=== Requirement ===
Leave the pictures out, and transcribe the material below exactly from the line with "Instruction: Click the" to the line with "Atalaya away cell", both lines included.
=== Dataset records ===
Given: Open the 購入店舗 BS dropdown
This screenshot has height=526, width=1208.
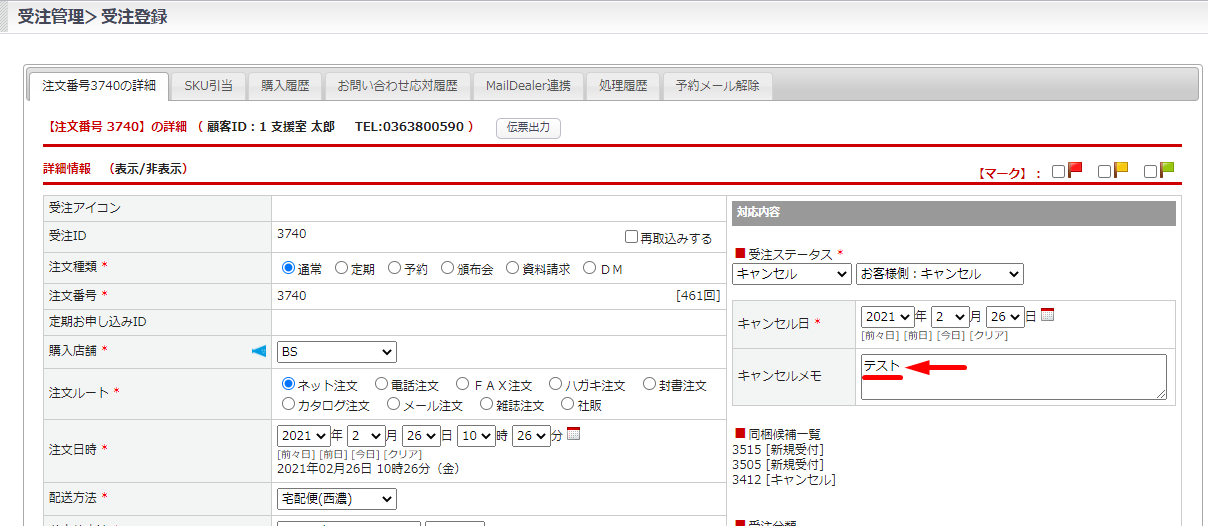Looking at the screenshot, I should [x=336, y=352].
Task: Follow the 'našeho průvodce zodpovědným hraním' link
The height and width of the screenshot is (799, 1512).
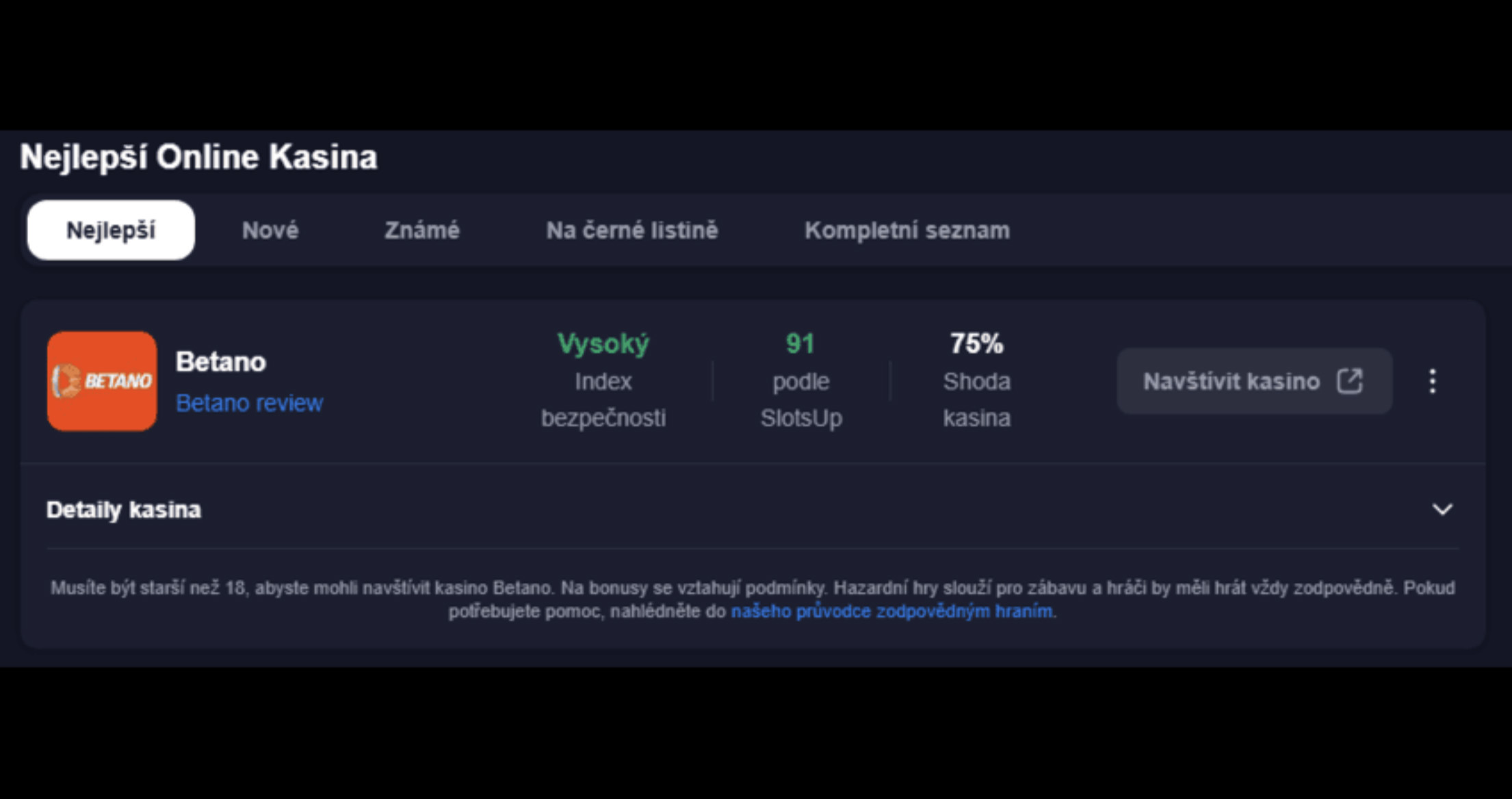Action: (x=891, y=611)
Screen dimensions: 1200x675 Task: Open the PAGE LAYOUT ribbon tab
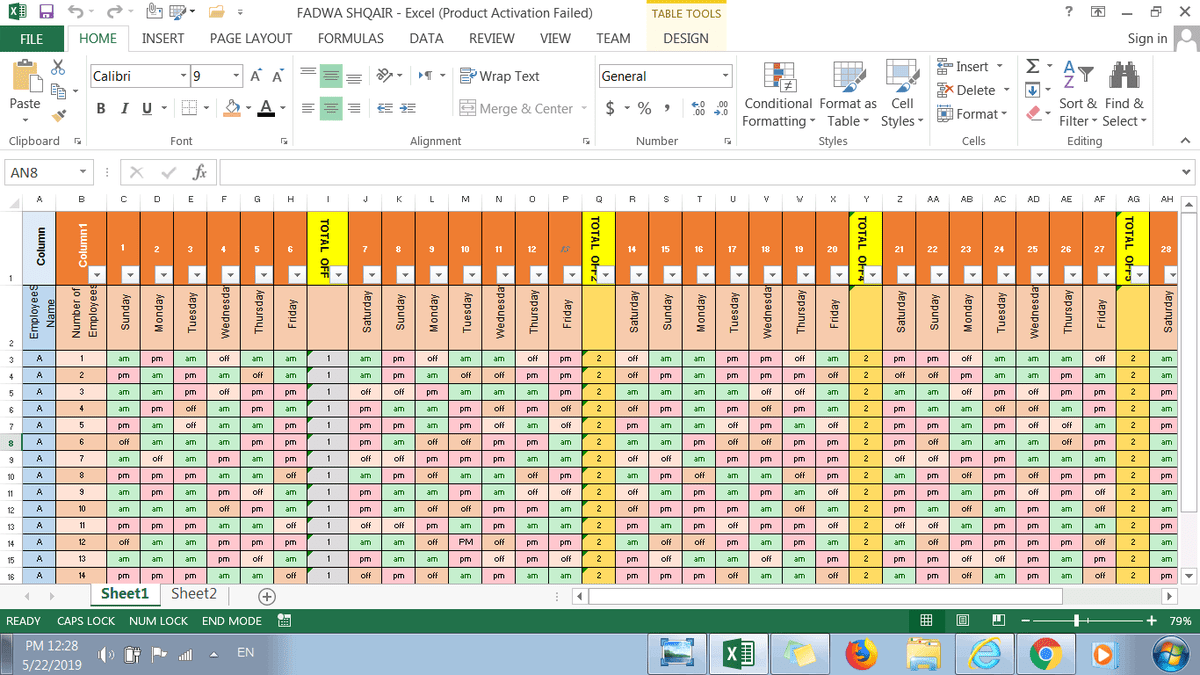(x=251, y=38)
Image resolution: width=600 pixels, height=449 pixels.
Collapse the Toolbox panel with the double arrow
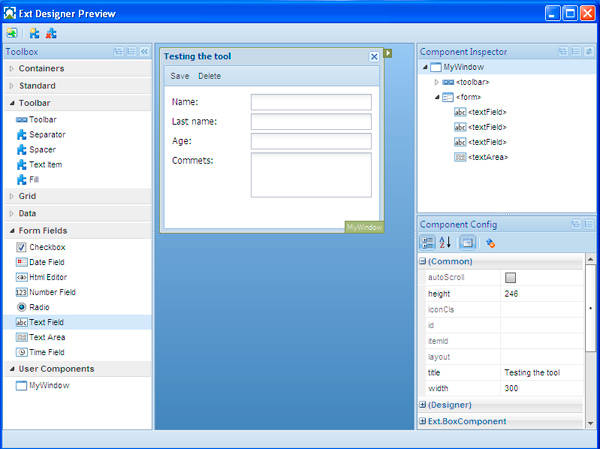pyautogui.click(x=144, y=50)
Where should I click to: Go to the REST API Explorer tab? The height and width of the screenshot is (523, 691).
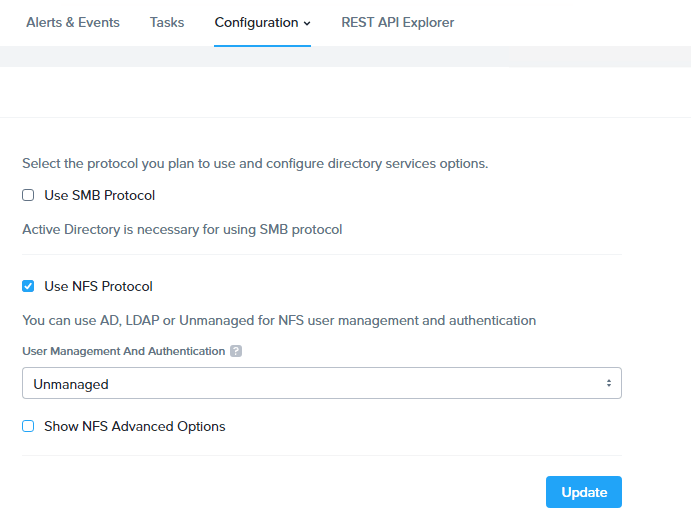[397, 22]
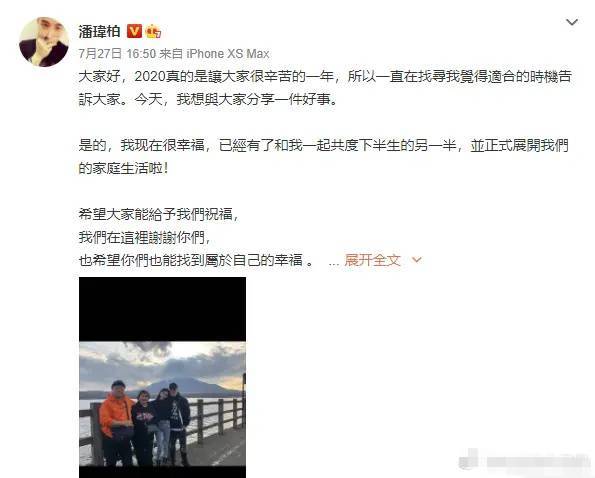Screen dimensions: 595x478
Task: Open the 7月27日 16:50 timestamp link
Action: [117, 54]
===
=== Dataset records ===
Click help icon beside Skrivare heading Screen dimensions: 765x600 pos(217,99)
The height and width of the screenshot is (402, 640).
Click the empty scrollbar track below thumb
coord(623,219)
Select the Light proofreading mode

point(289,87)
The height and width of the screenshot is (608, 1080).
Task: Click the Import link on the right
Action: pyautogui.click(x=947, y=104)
===
=== Dataset records ===
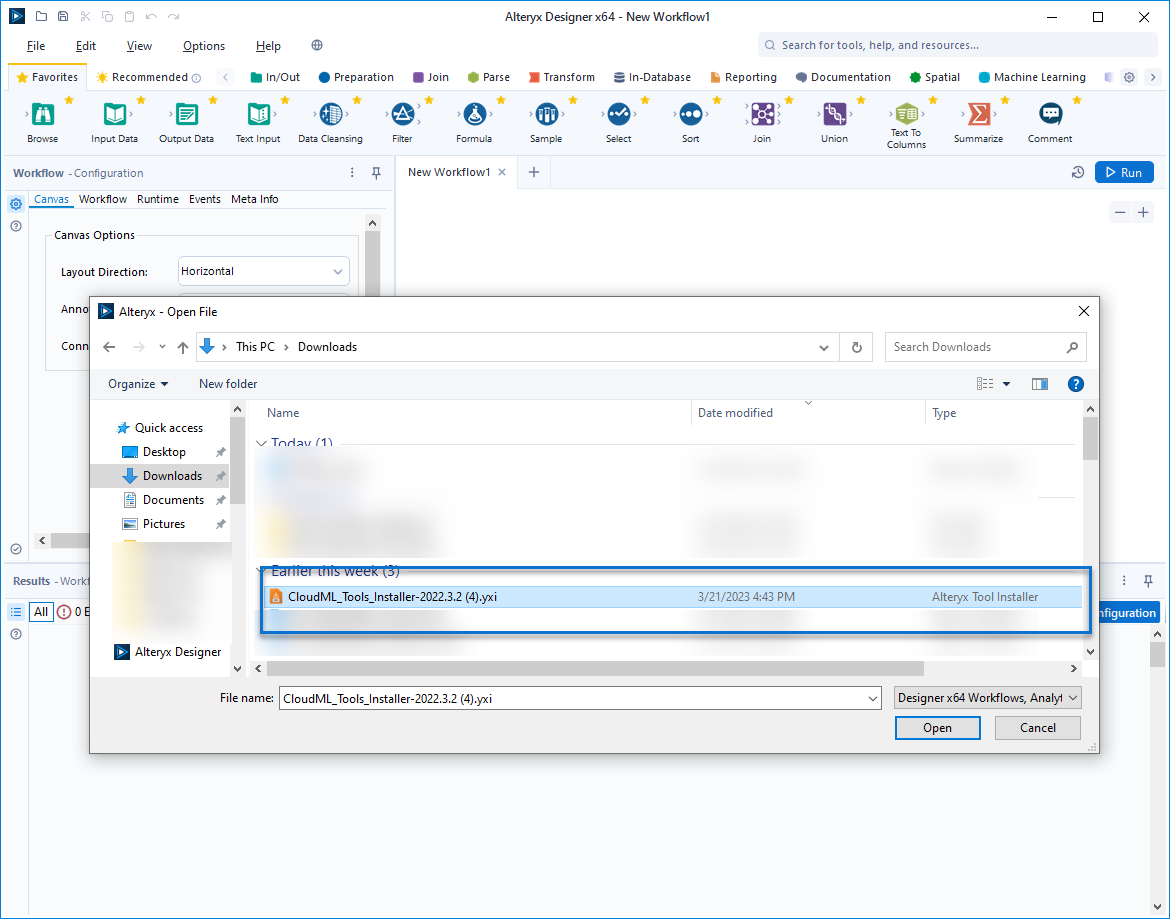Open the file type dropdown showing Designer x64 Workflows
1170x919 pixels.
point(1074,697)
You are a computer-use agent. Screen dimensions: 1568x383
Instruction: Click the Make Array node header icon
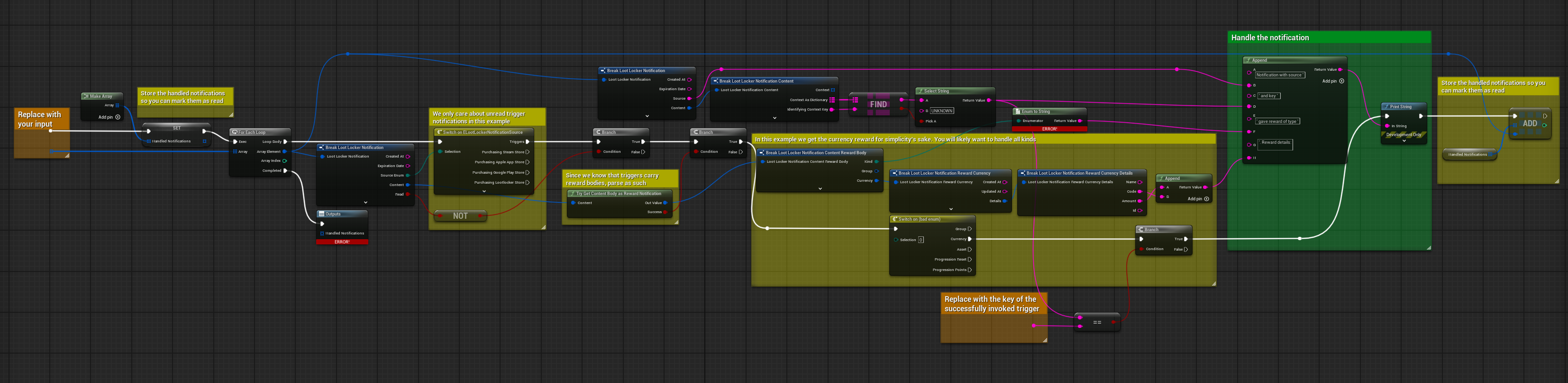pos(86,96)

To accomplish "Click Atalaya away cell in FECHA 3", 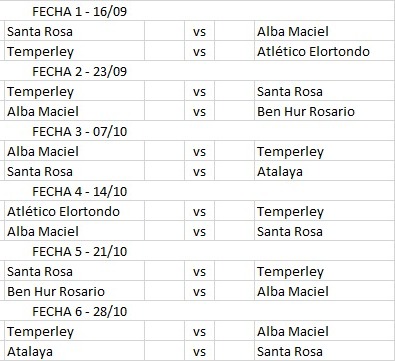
===
=== Task output ===
Instruction: Click the Make Array node header icon
pos(86,96)

To accomplish "Click Atalaya away cell in FECHA 3", 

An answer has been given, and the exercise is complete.